*Problem to solve:* Please repeat every record below exactly as written, but leave out the pictures.

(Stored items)
───

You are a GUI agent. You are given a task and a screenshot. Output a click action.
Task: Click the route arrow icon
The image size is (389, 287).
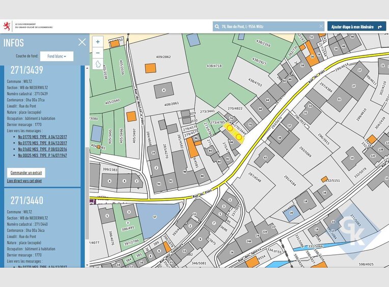pyautogui.click(x=380, y=26)
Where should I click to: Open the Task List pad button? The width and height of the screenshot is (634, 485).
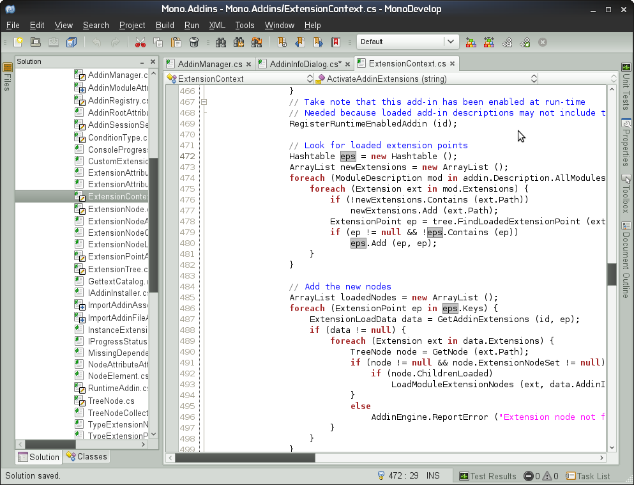pos(588,476)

───

*Finished exercise:*
You are a GUI agent. You are given a task and a screenshot. Output a click action.
Task: Click the route arrow icon
The image size is (389, 287).
pyautogui.click(x=380, y=26)
Where should I click to: Open the Task List pad button? The width and height of the screenshot is (634, 485).
pos(588,476)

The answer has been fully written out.